PROBLEM: Nothing in the records below should be altered when they are retyped.

(Stored data)
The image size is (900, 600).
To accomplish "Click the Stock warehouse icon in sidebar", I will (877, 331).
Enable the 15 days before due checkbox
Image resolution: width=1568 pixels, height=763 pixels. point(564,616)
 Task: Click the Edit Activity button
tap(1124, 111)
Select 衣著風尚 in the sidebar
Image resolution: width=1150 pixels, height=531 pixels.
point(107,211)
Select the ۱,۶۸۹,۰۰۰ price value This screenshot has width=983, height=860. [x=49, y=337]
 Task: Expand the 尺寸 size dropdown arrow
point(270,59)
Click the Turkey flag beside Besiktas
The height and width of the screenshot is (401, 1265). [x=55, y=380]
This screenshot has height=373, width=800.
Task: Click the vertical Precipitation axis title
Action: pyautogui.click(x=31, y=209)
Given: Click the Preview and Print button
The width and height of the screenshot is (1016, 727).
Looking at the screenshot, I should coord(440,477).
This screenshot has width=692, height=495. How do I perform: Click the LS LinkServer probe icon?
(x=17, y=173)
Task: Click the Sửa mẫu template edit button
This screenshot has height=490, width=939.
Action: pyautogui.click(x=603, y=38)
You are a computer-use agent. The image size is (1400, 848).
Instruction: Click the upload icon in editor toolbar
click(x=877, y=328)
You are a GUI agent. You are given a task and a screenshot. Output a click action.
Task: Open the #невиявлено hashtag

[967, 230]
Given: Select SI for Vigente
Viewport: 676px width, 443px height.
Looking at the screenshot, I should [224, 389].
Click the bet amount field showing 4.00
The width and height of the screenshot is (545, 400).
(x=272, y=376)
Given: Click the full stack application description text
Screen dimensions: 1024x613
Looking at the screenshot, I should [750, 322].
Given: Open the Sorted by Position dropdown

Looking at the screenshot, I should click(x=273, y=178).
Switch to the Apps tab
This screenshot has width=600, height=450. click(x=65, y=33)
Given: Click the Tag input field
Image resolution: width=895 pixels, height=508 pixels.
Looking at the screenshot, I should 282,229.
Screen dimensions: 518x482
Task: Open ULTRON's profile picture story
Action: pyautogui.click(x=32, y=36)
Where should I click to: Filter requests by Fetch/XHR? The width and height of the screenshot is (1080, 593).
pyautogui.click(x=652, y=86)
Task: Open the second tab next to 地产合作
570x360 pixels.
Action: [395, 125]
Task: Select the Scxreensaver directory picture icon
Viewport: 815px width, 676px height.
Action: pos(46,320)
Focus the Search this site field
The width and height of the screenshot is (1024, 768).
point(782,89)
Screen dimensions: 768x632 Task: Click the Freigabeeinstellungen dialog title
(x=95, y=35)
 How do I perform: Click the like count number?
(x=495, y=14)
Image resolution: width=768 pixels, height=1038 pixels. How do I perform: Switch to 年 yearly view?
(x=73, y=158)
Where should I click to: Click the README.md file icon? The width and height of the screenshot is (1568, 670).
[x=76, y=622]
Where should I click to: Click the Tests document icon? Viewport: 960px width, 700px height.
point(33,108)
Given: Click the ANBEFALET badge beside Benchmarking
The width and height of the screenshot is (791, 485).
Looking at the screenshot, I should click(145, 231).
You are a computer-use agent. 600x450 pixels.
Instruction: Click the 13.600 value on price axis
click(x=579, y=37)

WORKED SOLUTION:
The image size is (900, 600).
To accomplish "Click the Stock warehouse icon in sidebar", I will (877, 331).
Enable the 15 days before due checkbox
Image resolution: width=1568 pixels, height=763 pixels. point(564,616)
 Task: Click the Edit Activity button
tap(1124, 111)
Select 衣著風尚 in the sidebar
Image resolution: width=1150 pixels, height=531 pixels.
point(107,211)
Select the ۱,۶۸۹,۰۰۰ price value This screenshot has width=983, height=860. [x=49, y=337]
 Task: Expand the 尺寸 size dropdown arrow
point(270,59)
Click the Turkey flag beside Besiktas
The height and width of the screenshot is (401, 1265). [x=55, y=380]
This screenshot has height=373, width=800.
Task: Click the vertical Precipitation axis title
Action: pyautogui.click(x=31, y=209)
Given: Click the Preview and Print button
The width and height of the screenshot is (1016, 727).
Looking at the screenshot, I should coord(440,477).
This screenshot has width=692, height=495. How do I perform: Click the LS LinkServer probe icon?
(x=17, y=173)
Task: Click the Sửa mẫu template edit button
This screenshot has height=490, width=939.
Action: pyautogui.click(x=603, y=38)
You are a computer-use agent. The image size is (1400, 848).
Instruction: Click the upload icon in editor toolbar
click(x=877, y=328)
You are a GUI agent. You are given a task and a screenshot. Output a click action.
Task: Open the #невиявлено hashtag

[967, 230]
Given: Select SI for Vigente
Viewport: 676px width, 443px height.
Looking at the screenshot, I should [224, 389].
Click the bet amount field showing 4.00
The width and height of the screenshot is (545, 400).
(x=272, y=376)
Given: Click the full stack application description text
Screen dimensions: 1024x613
Looking at the screenshot, I should [750, 322].
Given: Open the Sorted by Position dropdown

Looking at the screenshot, I should click(x=273, y=178).
Switch to the Apps tab
This screenshot has width=600, height=450. click(x=65, y=33)
Given: Click the Tag input field
Image resolution: width=895 pixels, height=508 pixels.
Looking at the screenshot, I should 282,229.
Screen dimensions: 518x482
Task: Open ULTRON's profile picture story
Action: pyautogui.click(x=32, y=36)
Where should I click to: Filter requests by Fetch/XHR? The width and height of the screenshot is (1080, 593).
pyautogui.click(x=652, y=86)
Task: Open the second tab next to 地产合作
570x360 pixels.
Action: [395, 125]
Task: Select the Scxreensaver directory picture icon
Viewport: 815px width, 676px height.
Action: pos(46,320)
Focus the Search this site field
The width and height of the screenshot is (1024, 768).
point(782,89)
Screen dimensions: 768x632 Task: Click the Freigabeeinstellungen dialog title
(x=95, y=35)
 How do I perform: Click the like count number?
(x=495, y=14)
Image resolution: width=768 pixels, height=1038 pixels. How do I perform: Switch to 年 yearly view?
(x=73, y=158)
Where should I click to: Click the README.md file icon? The width and height of the screenshot is (1568, 670).
[x=76, y=622]
Where should I click to: Click the Tests document icon? Viewport: 960px width, 700px height.
point(33,108)
Given: Click the ANBEFALET badge beside Benchmarking
The width and height of the screenshot is (791, 485).
Looking at the screenshot, I should click(145, 231).
You are a computer-use agent. 600x450 pixels.
Instruction: Click the 13.600 value on price axis
click(x=579, y=37)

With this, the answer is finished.